In the majority decision in the SCOTUS case of District of Columbia v. Heller, Associate Justice Antonin Scalia writes, “Like most rights, the right secured by the Second Amendment is not unlimited. From Blackstone through the 19th-century cases, commentators and courts routinely explained that the right was not a right to keep and carry any weapon whatsoever in any manner whatsoever and for whatever purpose.”
Was Scalia a left-wing extremist who wanted to eliminate the Second Amendment? Was Scalia a protégé of Hitler, Stalin or Castro?
No, of course not. Scalia was just the opposite. In District of Columbia v. Heller, Scalia makes it clear that the right to keep and bear arms belongs to individual citizens, not just to the individual states. Yet, even he knew that the Second Amendment did not bar all forms of gun control.

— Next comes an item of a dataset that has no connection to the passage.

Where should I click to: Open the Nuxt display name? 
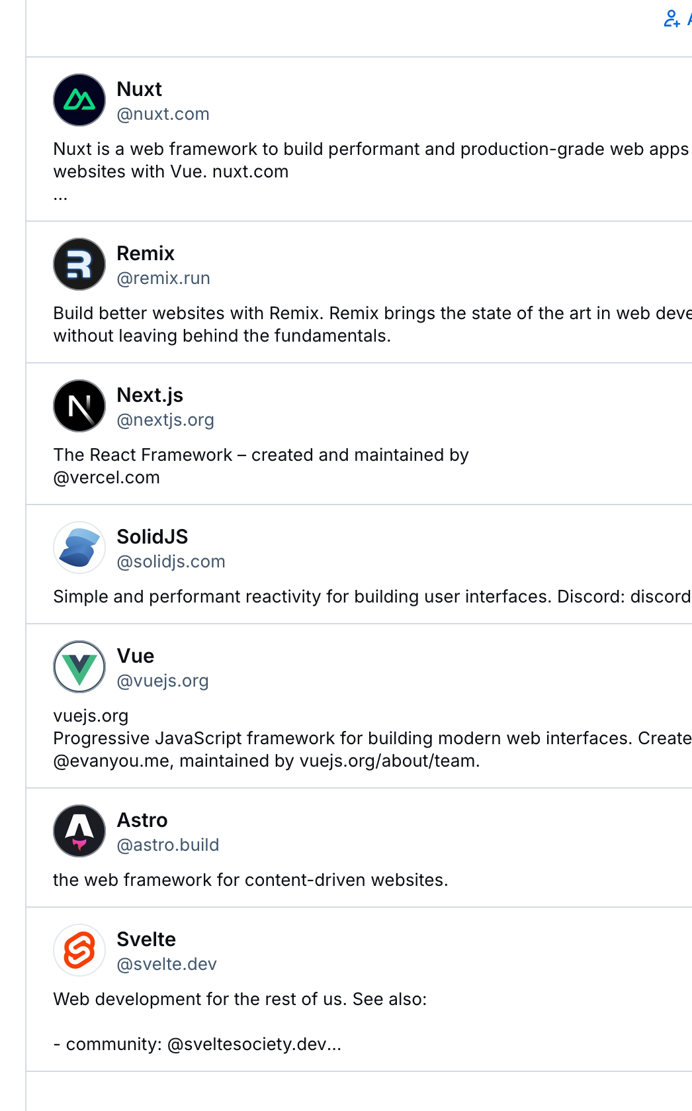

The above-quoted opinion about the Second Amendment is shared by the other SCOTUS Justices who joined Scalia in the majority in District of Columbia v. Heller, those Justices being Chief Justice John G. Roberts, Anthony M. Kennedy, Clarence Thomas and Samuel A. Alto, Jr.
That the Court’s conservative Justices share such an opinion is evident in the Court’s recent decision not to review a ruling made by the Second Circuit Court of Appeals. A 06/20/16 story by The Hill explains:
The Supreme Court on Monday denied review of a case challenging Connecticut’s ban on assault weapons. The case stems from legislation enacted in both New York and Connecticut in the wake of the 2012 shooting at Sandy Hook Elementary School in Newton, Conn., which left 20 children between the ages of 6 and 7 dead, as well as six adult staff members. Gun rights advocates argue the bans violate their Second Amendment right to bear arms and that certain provisions are constitutionally vague. In October, the Second Circuit Court of Appeals upheld the bans. It said the core provisions of the New York and Connecticut laws prohibiting the possession of semiautomatic assault weapons and large-capacity magazines do not violate the Second Amendment and provisions in the laws are not vague. “Because the prohibitions are substantially related to the important governmental interests of public safety and crime reduction, they pass constitutional muster,” the court said.
So, one isn’t siding with the ruthless dictators of human history when one advocates for reasonable limits on firearms. Even Antonin Scalia believed that reasonable limits existed.
Americans can politely disagree with each other about what those reasonable limits are.